Infrastructure plays a critical role in the built environment as we rely on roads, highways, and tunnels to connect people and keep goods moving safely around the world.
In support of Infrastructure Week, we are taking a virtual trip around the globe to spotlight sustainable and innovative infrastructure projects that are setting a new standard for designing and building roads, highways, railways, dams, and water treatment facilities.
While technology is one part of the equation in creating these notable projects, the other half is the leading teams pushing the envelope for conceptualizing the smart and sustainable ideas that ensure the infrastructure supports the greater need of the community.
Here are three influential projects setting the bar high for what’s possible through technology innovation in infrastructure.
We begin our journey in the United States in Toledo, Ohio, a city home to more than 276,000 people.
In 2014, Toledo was catapulted into the public eye when a harmful algal bloom produced microcystin. This toxin can cause stomach sickness, skin and eye irritation, respiratory issues, and in a worst-case scenario, liver failure, and caused a “do not drink” advisory under the recommendation of the Ohio Environmental Protection Agency for three days.

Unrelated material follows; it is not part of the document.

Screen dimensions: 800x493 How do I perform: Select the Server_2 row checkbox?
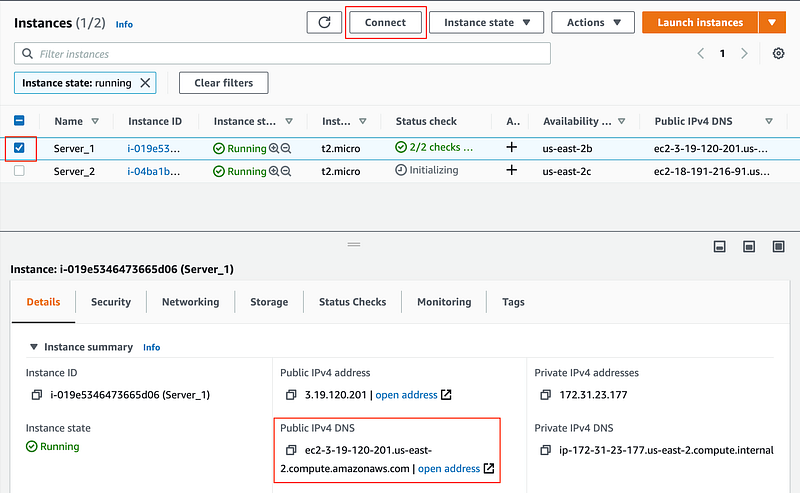coord(19,171)
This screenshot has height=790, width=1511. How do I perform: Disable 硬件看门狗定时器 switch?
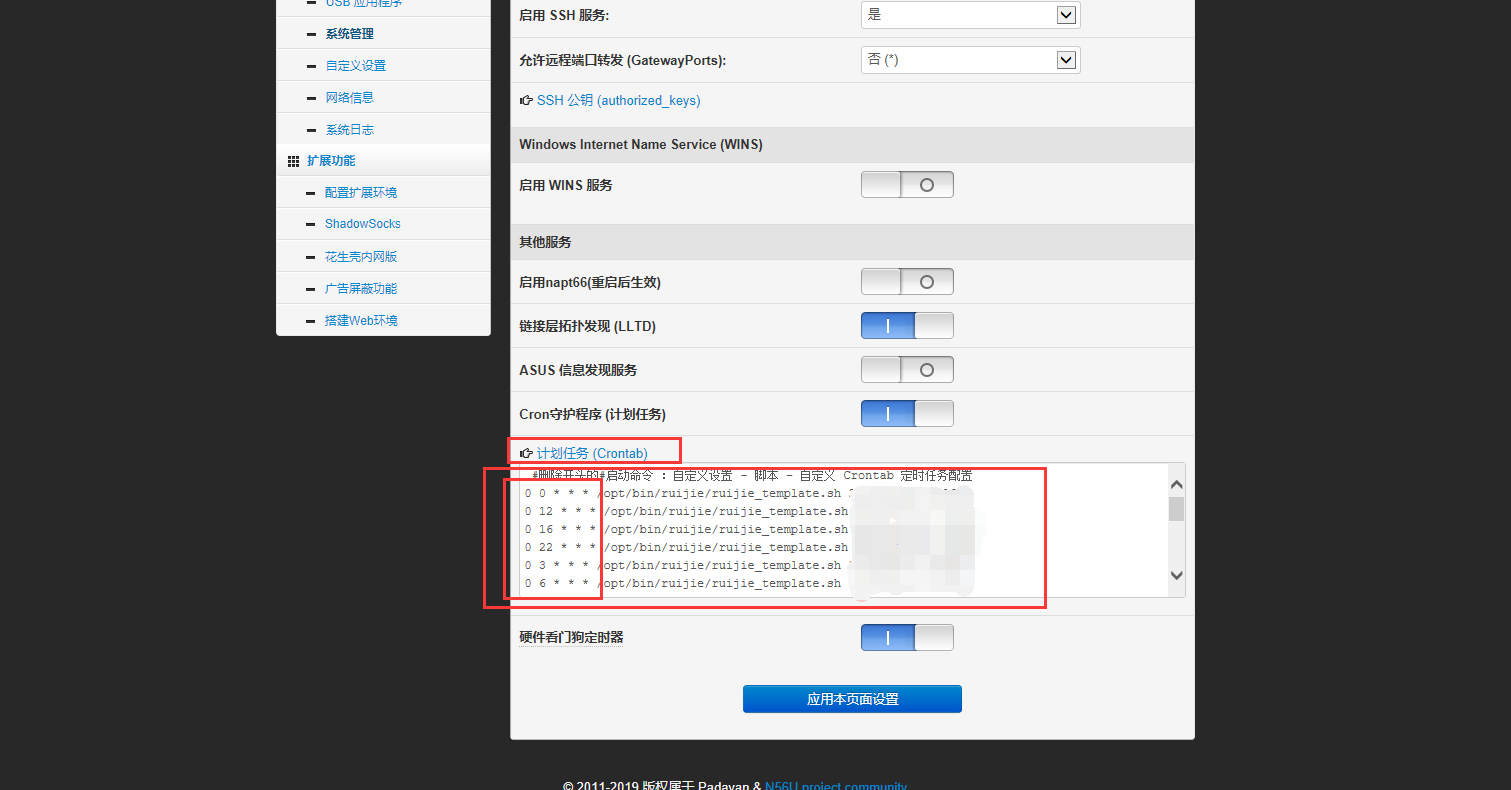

To protect from any substantial amount of toxic microcystin found in the city’s drinking water in the future, the city’s department of utilities invested $1 billion into improving the Collins Park Water Treatment Plant.
Arcadis, a leading global design and consultancy firm for natural and built assets, was tasked with the modernization and expansion of Toledo’s Collins Park Water Treatment Plant. The firm was contracted to deliver two new water basins, adding 40 million gallons of capacity per day, while coordinating across other system upgrades and keeping the facility operational during construction.
To deliver an upgraded water system for Toledo’s residents that could handle contamination and remain operational during repairs and maintenance of the other six aging basins, Arcadis used cloud-based construction management tools to connect project teams to stay on schedule.
Making our way into Europe, our second stop is the Afsluitdijk, a 32-kilometer dam, which has been a hallmark of Dutch hydraulic engineering for more than 85 years. The dam protects a large portion of the Netherlands from the Wadden Sea and regulates the water level in Lake Ijsselmeer, Holland’s biggest lake.
In an effort to strengthen and reinforce the Afsluitdijk from the threats posed by climate change, Levvel - a consortium made up of Van Oord Aberdeen Infrastructure Partners B.V., BAM PPP PGGM Infrastructure Coöperatie U.A. and EPICo NL 2 B.V - set out to fortify the Afsluitdijk.
This impressive infrastructure project is an example of protective and preventive damage control, incorporating ecological and recreational components. Project planners have implemented the latest technology to work collaboratively and efficiently to strengthen the enclosure dam, increase its capacity to discharge water, and build pumps to transport water into the sea. The team was also mindful of the government’s ambition to reduce the CO2 footprint on construction projects.
To meet the safety and environmental requirements for flood defense, the team developed innovative levvel-blocs. These interlocking blocks were manufactured offsite, transported through marine transportation, and can withstand strong waves and high storm surge levels.
The grand scale of the Afsluitdijk reinforcement is unique for the Netherlands. It represents the latest developments in rising sea levels, water safety, ecology, and sustainability while building a safe and secure dam using state-of-the-art design and building software.
Learn more about the innovative design and construction of the Afsluitdijk in the documentary, Rising to the Challenge: Afsluitdijk to see how industry leaders developed concepts to address building resilient infrastructure for future inhabitants.
Rounding out our trip is the City Rail Link project located in Auckland, New Zealand.
Auckland, the most populous urban area in the country, is home to more than 1.6 million people. To meet the growing demand of riders entering the city center, the Link Alliance - a consortium made up of designers, engineers, contractors, and the client - partnered together to design, engineer, construct, and deliver the largest transportation project ever delivered in New Zealand.
“City Rail Link is an ambitious, first-of-its-kind project for New Zealand. It will not only make a huge impact on our transportation system but will also provide new standards and inroads for the use of BIM throughout the country,” says Jon Varndell, Design Director, Link Alliance.
Located in the city’s center, the rail line is 3.5 kilometers long with a twin tunnel and three stations, including two new stations underground and an existing station above ground. The project team is also ambitiously aiming for an Infrastructure Sustainability Council of Australia (ISCA) rating of 15% reduction in embodied carbon, 25% reduction in energy CO2 emissions, and reduced waste to landfill and construction/operational water use.
As the country’s first underground train system, the team needed to take a digital approach to coordinate design across multidisciplinary teams located in 30 countries to ensure the City Rail Link connects with the existing system. Using a digital environment, the team was able to collaborate in a prescriptive and meaningful way to meet the tight delivery schedule.
For the team’s innovative approach, the project won a 2020 AEC Excellence Award.
Infrastructure plays a vital role in our society, from protecting our environment to the roads and rails we travel to the water we drink. But technology is the catalyst behind bringing the ideas and concepts to life that help infrastructure reach new heights and support the growing population.